Avatar

Graeme Stewart is spellbound by James Cameron's magnum opus

Unfortunately I wasn’t alive when George Lucas’ tale of a galaxy far, far away came to cinema screens, creating a buzz and excitement amongst audiences rarely experienced since. Very few movies in this day and age seem to garner such attention, rather they seem to come and go.

Over the past few years, however, I have been keeping an ear to the ground, reading about James Cameron’s ‘top secret’ project, a film promoted as a ‘game changer’ and one that would revolutionise the way we watch and more importantly experience movies in the future.

When Cameron first embarked on what would be an epic journey of technological discovery, he had not yet finished Titanic. The seeds of the film, Avatar, were there, but Cameron decided to wait until technology had caught up with his vision for what the film would and could become - and with a budget of over £120 million, he certainly had a lot to play around with.

Cameron’s work on such blockbusters as Aliens, Terminator and The Abyss set new standards and opened audiences’ eyes to new and unexplored cinematic territory. This is, in essence, what Avatar is all about - it is a film that heightens the senses and takes us on a voyage to a new world. As one member of the cast tells us we’re 'not in Kansas anymore…'

The film’s storyline has been the subject of much criticism, with many critics branding it as clichéd or derivative. Surely this same criticism could be levelled at Star Wars, or other such science fiction films, which are all essentially about one and the same thing - a fight for survival, and the struggle between opposing forces.
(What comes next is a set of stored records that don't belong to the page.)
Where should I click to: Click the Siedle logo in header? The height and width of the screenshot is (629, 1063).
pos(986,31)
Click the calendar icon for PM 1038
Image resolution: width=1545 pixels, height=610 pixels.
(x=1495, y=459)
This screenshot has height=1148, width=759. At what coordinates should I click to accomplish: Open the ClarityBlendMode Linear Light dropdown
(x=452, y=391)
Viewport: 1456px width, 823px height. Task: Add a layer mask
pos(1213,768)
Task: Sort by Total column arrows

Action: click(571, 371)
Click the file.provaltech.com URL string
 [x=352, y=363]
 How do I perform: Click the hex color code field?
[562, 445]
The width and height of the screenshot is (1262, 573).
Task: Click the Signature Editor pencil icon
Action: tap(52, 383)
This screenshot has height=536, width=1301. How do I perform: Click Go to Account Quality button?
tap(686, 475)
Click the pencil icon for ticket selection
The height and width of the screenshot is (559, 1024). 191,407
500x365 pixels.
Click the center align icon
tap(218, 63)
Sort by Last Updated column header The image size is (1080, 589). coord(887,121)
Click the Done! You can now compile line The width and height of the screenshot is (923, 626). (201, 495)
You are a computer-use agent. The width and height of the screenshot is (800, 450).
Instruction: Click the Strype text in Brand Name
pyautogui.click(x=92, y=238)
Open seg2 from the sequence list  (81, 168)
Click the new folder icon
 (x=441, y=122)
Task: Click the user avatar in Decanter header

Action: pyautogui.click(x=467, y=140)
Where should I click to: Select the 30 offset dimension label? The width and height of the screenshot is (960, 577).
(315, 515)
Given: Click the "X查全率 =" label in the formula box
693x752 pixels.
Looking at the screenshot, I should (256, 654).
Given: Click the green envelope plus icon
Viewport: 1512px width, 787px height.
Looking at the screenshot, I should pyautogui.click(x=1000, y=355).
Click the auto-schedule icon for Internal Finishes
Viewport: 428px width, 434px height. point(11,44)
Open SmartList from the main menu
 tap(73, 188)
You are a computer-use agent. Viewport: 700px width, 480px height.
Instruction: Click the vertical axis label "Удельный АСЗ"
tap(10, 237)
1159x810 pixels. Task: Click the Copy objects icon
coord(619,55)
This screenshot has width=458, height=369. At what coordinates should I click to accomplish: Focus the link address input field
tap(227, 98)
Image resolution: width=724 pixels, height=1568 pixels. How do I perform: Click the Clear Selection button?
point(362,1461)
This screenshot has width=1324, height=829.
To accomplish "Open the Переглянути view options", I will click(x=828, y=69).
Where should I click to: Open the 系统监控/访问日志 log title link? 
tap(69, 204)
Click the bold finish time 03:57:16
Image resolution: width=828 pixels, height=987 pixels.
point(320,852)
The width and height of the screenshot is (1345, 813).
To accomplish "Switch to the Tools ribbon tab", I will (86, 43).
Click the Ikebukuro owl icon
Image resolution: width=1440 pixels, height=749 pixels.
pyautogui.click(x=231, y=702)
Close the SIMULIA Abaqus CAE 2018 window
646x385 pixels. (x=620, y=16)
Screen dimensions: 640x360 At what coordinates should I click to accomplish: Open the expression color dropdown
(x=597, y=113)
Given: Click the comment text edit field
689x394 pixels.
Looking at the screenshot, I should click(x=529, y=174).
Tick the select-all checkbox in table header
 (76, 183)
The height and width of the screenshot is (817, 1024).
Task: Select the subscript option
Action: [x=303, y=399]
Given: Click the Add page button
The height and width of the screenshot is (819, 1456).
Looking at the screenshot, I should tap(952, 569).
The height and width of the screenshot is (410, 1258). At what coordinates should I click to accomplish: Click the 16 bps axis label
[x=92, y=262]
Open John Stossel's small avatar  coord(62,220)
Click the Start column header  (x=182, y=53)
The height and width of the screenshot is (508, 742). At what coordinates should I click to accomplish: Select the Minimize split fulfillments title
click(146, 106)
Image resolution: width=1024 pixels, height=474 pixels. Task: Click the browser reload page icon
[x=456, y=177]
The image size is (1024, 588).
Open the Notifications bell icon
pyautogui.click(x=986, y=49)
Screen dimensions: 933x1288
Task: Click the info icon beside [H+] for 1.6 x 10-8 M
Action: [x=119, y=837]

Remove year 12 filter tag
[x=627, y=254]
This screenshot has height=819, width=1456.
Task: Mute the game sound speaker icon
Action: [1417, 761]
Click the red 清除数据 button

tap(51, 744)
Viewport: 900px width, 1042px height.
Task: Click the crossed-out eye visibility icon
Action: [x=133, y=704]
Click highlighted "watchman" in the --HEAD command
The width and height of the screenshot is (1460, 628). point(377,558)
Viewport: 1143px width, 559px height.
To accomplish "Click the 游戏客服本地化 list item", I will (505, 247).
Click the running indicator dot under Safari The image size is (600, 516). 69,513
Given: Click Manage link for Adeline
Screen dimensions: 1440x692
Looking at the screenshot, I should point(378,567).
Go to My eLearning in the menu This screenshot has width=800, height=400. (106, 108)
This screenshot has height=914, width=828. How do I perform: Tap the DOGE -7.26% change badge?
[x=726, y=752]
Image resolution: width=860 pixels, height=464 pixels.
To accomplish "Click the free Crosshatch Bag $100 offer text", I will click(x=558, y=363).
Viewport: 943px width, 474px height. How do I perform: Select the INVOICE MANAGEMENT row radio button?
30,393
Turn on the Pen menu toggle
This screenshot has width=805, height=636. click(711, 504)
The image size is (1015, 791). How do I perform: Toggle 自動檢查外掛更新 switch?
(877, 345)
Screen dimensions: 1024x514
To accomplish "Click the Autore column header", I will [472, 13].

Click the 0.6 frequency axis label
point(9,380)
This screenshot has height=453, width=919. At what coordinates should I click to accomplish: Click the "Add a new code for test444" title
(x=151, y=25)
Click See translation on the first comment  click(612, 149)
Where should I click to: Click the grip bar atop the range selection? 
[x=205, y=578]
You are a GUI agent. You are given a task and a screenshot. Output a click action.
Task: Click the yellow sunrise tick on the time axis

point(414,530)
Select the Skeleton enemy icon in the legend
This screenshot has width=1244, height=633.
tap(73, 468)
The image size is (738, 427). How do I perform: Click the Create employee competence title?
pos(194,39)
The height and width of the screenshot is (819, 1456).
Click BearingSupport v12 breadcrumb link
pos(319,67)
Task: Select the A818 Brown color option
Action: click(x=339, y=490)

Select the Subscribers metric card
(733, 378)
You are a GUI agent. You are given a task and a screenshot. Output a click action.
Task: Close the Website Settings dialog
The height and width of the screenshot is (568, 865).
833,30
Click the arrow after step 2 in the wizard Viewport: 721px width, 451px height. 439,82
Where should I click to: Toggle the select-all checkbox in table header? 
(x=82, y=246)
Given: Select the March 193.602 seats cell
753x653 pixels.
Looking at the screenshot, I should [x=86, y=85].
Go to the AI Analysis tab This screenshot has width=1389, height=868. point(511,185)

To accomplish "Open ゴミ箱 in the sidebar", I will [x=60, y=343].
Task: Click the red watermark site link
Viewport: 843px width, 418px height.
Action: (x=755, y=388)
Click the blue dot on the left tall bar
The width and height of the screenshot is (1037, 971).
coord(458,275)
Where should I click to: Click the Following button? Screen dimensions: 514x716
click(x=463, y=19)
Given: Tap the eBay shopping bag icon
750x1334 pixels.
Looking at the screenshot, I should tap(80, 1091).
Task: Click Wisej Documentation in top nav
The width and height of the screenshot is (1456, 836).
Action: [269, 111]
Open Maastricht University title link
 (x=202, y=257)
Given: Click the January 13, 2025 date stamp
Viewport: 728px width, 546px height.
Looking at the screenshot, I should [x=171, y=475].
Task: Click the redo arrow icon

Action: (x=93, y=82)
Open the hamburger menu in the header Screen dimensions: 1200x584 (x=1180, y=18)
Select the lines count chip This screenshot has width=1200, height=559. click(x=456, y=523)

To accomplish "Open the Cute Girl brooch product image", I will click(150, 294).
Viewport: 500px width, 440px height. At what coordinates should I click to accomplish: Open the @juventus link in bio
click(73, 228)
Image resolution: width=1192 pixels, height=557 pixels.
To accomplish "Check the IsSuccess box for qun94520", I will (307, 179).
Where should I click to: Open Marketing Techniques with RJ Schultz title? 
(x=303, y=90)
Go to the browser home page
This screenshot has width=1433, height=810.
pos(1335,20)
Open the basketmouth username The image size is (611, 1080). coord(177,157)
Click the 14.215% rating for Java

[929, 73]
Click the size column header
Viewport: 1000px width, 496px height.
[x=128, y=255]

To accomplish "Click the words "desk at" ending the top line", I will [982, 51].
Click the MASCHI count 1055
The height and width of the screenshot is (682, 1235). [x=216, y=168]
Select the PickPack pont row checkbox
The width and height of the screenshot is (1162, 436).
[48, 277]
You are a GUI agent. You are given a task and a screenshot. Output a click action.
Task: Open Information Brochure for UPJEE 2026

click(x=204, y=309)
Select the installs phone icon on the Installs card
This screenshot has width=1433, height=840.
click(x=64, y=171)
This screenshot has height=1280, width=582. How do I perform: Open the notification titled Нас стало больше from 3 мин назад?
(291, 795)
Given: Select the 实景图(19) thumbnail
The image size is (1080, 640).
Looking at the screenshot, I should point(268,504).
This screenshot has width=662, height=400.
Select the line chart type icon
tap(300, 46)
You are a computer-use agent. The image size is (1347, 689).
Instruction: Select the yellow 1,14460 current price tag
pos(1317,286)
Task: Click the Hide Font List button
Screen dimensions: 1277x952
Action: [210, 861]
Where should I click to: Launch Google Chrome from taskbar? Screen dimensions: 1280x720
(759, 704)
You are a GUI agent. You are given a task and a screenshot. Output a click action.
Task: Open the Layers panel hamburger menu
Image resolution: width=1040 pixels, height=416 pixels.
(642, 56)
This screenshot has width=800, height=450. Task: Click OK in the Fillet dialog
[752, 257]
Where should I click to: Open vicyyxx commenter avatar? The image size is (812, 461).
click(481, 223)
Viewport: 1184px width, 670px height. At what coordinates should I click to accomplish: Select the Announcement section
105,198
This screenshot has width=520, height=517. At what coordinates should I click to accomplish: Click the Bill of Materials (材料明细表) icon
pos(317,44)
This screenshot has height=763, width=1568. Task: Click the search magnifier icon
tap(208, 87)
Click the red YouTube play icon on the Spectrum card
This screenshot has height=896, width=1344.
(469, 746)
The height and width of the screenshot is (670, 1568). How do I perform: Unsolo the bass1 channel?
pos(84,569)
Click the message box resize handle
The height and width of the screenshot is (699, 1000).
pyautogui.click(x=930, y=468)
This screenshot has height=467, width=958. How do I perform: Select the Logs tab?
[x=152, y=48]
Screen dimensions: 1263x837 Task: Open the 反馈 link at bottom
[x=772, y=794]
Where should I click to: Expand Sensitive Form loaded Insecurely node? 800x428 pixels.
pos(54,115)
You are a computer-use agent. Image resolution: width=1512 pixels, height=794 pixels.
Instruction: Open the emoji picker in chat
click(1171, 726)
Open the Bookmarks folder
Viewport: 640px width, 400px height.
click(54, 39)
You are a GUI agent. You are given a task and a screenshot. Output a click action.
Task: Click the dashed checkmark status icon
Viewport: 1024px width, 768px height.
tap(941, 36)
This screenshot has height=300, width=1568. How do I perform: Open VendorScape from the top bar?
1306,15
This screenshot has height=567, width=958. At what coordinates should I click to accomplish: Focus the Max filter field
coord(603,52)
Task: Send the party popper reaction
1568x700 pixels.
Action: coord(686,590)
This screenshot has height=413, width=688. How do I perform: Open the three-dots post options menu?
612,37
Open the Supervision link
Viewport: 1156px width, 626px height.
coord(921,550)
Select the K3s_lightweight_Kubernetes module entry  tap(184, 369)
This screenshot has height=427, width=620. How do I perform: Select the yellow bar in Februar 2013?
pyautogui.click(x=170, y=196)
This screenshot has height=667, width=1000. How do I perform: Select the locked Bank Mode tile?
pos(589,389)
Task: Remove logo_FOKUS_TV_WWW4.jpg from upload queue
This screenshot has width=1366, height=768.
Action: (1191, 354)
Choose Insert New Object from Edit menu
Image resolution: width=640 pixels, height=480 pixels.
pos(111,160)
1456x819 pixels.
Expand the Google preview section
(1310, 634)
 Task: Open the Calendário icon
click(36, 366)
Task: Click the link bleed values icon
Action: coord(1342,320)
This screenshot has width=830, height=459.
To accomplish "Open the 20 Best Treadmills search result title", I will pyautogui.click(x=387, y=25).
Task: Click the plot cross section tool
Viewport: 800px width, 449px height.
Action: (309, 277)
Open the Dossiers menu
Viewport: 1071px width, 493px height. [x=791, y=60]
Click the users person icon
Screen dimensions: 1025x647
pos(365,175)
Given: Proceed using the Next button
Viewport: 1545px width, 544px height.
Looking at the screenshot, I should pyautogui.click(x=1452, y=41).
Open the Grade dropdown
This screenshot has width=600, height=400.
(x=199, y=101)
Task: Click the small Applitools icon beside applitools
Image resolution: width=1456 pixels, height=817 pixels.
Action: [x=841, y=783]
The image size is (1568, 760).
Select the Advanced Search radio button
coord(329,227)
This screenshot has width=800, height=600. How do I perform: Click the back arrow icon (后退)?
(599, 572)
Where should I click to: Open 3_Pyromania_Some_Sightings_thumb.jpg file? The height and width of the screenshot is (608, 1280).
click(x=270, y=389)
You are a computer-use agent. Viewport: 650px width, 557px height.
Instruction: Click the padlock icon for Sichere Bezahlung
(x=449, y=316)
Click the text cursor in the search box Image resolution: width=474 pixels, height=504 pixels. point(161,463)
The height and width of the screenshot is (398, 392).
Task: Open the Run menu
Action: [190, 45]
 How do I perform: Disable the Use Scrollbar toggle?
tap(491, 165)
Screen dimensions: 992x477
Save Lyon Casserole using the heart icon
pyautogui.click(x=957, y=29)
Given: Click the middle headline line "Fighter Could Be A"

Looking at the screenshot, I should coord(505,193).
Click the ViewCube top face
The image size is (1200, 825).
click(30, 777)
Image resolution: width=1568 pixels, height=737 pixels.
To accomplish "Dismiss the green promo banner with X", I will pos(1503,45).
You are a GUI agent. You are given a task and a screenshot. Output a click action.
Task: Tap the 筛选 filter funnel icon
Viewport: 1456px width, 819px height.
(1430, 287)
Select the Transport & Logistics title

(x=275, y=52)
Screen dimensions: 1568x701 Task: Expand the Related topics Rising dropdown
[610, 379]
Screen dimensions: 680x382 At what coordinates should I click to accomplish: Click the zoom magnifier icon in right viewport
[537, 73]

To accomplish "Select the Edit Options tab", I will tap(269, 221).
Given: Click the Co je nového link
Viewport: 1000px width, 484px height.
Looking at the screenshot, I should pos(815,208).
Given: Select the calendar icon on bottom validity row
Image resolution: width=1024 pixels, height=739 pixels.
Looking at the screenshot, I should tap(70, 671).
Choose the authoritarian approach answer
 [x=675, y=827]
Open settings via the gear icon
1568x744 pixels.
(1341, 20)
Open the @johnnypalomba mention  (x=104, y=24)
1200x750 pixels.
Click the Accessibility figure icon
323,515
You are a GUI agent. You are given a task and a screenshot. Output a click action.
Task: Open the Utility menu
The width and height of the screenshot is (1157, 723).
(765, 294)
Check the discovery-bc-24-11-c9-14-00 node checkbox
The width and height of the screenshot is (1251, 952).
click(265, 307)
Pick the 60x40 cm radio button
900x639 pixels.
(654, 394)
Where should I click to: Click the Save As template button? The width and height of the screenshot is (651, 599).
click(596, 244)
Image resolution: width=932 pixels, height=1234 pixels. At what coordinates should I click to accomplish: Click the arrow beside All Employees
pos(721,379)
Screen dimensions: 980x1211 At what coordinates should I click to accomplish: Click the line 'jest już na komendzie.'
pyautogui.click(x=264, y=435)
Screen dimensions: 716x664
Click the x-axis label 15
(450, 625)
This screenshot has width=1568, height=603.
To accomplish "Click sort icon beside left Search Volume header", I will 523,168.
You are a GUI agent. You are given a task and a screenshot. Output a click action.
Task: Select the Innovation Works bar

In a nutshell, Avatar concerns itself with a young paraplegic marine, Jake Sully, who has been asked to replace his brother on a journey that will take him to the distant planet of Pandora, where humans have begun mining an expensive new mineral. There is, however, one slight hitch - the largest deposit of the mineral is situated beneath the settlement of one of the planet’s tribes, the Na’vi who are unwilling to leave their land.

Sully becomes one of them through his ‘avatar’, a scientific breakthrough which enables a human being’s consciousness to be fused with a living, breathing Na’vi created from human and Na’vi DNA. What unfolds is an epic story of love, betrayal and war, as Sully attempts to integrate himself with the Na'vi to earn their trust, and avoid conflict.

There are times when Avatar leaves you spellbound by the level of detail and imagination that has gone into creating this world. Everything, from plant life to the look and feel of the environment have been realised digitally in great detail.

It has to be said that the immersive quality of Cameron's 3D effects certainly help to cultivate a sense of realism. This is surely the pinnacle of the new breed of 3D films. Cameron has adopted an approach of using new technology - designed with his own hand - to layer and texture the look of the whole film, giving definition and clarity, and also a wonderous sense of perspective.

If you go to see Avatar expecting a story about little blue men, you will be pleasantly surprised. James Cameron has set a new standard in modern filmmaking. Avatar is a deeply immersive and immensely enjoyable spectacle, featuring some of the best visuals and effects you are likely to see this side of the known universe.